= Grant Woods (biologist) =

American biologist (born 1961)

Grant R. Woods (born 1961) is an American biologist specializing in white tail deer and associated land management that increases deer populations, primarily for hunting purposes.

==Personal==
Woods is married and has two daughters. He lives near Branson, MO.

==Education==
Woods has a Ph.D. in Forest Resources from Clemson University, a master's degree in biology from Southwest Missouri State University, and a B.S. in Zoology/Computer Information Systems, also from Southwest Missouri State University.

==Career==
Woods is well known as a consultant on land management for increasing deer herds. He is the founder of growingdeer.com, and is noted for his ability to explain complex technical items in everyday language for hunters managing their lands. His research areas include the pioneering use of remote-activated cameras to record bucks using deer rubs during rutting season.

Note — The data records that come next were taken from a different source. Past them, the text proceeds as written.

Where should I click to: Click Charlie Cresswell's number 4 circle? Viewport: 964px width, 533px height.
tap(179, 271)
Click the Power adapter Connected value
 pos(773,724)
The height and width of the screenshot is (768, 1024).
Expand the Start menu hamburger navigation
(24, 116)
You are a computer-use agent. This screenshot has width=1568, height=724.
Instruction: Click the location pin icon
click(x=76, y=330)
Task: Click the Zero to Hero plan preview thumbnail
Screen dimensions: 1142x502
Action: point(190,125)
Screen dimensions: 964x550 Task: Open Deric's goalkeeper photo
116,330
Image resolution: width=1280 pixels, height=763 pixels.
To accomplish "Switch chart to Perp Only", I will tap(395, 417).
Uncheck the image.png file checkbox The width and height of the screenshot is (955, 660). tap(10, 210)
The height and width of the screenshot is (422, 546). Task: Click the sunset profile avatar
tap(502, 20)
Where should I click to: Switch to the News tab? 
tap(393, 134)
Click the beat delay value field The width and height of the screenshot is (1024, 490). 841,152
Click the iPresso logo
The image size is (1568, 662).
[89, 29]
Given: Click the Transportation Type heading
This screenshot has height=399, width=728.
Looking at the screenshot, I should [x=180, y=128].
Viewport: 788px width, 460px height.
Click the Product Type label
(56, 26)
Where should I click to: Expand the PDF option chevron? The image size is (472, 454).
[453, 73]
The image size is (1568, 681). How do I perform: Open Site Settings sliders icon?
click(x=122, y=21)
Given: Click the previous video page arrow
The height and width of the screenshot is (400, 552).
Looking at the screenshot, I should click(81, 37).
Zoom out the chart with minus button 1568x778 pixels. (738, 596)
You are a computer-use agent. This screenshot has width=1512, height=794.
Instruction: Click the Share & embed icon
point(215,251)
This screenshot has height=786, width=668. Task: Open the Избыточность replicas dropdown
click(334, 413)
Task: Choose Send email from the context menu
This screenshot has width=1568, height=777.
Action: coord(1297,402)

In 2001, Woods and his wife bought property in the Ozarks of Missouri and over 20 years transformed it into a lush habitat for wildlife. The 1500 acre property was known as the "Proving Grounds". Prior to Woods buying it, it was an abandoned cattle ranch. The improvement process comprised first eradicating invasive species, such as lespedeza, multiflora rose, and knapweed, using selective application of herbicides. Woods then used controlled burns to stimulate the germination of native seeds in the soil. By Woods' estimate, some of the germinated seeds were over 75 years old. He then added "food plots" to provide forage and cover.

In 2021, Woods sold the property and began developing another 900 acre plot known as "Proving Grounds 2.0". Since he was 61 as of 2022, his goal is to develop the land in 1/4 of the time (i.e., 5 years). He also largely eliminated the use of pesticides and herbicides and used a "no erosion" form of roads called "broad-based dips" developed at Clemson.